Top of INFORMATION SHOWN

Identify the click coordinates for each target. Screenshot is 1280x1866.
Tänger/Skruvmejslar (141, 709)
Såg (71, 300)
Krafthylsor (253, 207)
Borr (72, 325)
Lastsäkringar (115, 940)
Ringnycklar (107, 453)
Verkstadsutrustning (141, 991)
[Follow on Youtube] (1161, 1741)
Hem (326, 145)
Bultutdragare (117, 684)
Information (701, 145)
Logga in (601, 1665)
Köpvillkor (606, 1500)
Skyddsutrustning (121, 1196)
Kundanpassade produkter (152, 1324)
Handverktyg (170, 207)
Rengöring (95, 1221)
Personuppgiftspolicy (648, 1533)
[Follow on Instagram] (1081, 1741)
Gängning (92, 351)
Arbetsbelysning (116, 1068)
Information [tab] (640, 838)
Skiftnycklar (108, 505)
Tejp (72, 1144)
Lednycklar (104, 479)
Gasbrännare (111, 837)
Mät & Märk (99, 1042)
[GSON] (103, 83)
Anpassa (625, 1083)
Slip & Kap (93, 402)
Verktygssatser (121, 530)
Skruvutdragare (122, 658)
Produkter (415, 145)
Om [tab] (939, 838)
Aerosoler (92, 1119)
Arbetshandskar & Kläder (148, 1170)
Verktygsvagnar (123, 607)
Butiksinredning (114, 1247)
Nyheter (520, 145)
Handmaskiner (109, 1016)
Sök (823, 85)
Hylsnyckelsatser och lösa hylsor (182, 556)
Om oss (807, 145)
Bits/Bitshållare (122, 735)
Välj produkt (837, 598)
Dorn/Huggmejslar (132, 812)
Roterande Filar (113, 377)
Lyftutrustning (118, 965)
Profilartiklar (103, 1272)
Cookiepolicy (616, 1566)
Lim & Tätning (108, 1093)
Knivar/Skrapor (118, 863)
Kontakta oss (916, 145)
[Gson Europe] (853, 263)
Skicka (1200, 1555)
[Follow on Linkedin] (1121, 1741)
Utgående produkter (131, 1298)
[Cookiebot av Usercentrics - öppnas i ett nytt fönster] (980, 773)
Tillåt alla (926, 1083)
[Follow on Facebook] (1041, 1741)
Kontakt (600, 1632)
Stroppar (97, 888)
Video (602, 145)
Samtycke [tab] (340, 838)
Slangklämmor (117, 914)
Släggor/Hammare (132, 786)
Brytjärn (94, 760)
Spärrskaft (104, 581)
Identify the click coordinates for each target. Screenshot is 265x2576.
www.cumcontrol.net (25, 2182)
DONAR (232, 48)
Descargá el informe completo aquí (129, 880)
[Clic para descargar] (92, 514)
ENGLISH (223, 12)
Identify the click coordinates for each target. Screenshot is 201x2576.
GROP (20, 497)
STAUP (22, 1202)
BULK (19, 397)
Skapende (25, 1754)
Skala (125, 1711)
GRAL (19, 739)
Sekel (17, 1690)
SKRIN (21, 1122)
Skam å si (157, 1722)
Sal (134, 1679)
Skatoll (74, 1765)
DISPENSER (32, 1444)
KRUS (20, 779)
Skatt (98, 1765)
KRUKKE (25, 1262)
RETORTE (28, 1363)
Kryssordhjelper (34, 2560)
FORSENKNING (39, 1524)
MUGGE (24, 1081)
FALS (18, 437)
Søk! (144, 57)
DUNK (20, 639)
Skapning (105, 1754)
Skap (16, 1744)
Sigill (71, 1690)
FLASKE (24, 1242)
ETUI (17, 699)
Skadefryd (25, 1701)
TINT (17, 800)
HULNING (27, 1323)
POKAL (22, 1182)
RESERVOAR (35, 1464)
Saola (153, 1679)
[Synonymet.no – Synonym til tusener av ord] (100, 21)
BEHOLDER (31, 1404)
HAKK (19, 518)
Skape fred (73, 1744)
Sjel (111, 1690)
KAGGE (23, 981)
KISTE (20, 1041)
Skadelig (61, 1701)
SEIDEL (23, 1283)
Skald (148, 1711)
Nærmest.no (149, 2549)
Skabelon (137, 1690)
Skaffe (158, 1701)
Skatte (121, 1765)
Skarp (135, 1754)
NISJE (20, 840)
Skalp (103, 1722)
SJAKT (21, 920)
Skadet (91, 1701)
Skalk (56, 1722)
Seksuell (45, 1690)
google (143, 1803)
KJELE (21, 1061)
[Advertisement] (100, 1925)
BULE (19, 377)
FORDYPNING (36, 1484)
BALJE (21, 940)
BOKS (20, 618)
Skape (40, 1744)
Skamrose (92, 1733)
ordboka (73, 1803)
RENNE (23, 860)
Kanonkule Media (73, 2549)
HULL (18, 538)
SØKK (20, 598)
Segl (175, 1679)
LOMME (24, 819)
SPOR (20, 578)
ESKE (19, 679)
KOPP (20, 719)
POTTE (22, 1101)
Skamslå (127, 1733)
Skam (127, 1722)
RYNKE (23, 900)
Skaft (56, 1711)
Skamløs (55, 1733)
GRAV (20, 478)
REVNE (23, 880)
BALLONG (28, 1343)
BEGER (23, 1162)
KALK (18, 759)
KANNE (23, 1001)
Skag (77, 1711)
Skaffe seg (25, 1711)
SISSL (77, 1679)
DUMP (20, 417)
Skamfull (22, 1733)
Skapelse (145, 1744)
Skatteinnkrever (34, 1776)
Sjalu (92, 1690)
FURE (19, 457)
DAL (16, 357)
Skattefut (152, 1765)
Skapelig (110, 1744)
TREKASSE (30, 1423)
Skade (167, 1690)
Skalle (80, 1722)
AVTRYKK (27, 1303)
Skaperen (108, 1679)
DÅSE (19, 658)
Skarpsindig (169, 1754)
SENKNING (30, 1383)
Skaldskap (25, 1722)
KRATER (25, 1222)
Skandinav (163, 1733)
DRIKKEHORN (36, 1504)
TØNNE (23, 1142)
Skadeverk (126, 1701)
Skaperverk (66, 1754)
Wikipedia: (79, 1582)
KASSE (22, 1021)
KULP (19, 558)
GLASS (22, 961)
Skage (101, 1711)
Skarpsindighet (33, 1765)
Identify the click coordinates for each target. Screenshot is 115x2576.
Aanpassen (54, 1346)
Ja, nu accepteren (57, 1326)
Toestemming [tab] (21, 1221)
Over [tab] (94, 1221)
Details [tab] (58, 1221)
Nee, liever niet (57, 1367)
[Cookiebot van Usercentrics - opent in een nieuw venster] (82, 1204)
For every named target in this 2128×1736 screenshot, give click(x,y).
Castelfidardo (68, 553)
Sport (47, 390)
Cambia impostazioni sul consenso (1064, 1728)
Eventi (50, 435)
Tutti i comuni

Bottom of INFORMATION SHOWN

--- TASK OBJECTIVE ---
Print exactly the lines from the beginning of the entries through the line with "Aerosoler (92, 1119)". Output nothing more.

--- RESULT FOR THIS EXERCISE ---
Identify the click coordinates for each target. Screenshot is 1280x1866.
Tänger/Skruvmejslar (141, 709)
Såg (71, 300)
Krafthylsor (253, 207)
Borr (72, 325)
Lastsäkringar (115, 940)
Ringnycklar (107, 453)
Verkstadsutrustning (141, 991)
[Follow on Youtube] (1161, 1741)
Hem (326, 145)
Bultutdragare (117, 684)
Information (701, 145)
Logga in (601, 1665)
Köpvillkor (606, 1500)
Skyddsutrustning (121, 1196)
Kundanpassade produkter (152, 1324)
Handverktyg (170, 207)
Rengöring (95, 1221)
Personuppgiftspolicy (648, 1533)
[Follow on Instagram] (1081, 1741)
Gängning (92, 351)
Arbetsbelysning (116, 1068)
Information [tab] (640, 838)
Skiftnycklar (108, 505)
Tejp (72, 1144)
Lednycklar (104, 479)
Gasbrännare (111, 837)
Mät & Märk (99, 1042)
[GSON] (103, 83)
Anpassa (625, 1083)
Slip & Kap (93, 402)
Verktygssatser (121, 530)
Skruvutdragare (122, 658)
Produkter (415, 145)
Om [tab] (939, 838)
Aerosoler (92, 1119)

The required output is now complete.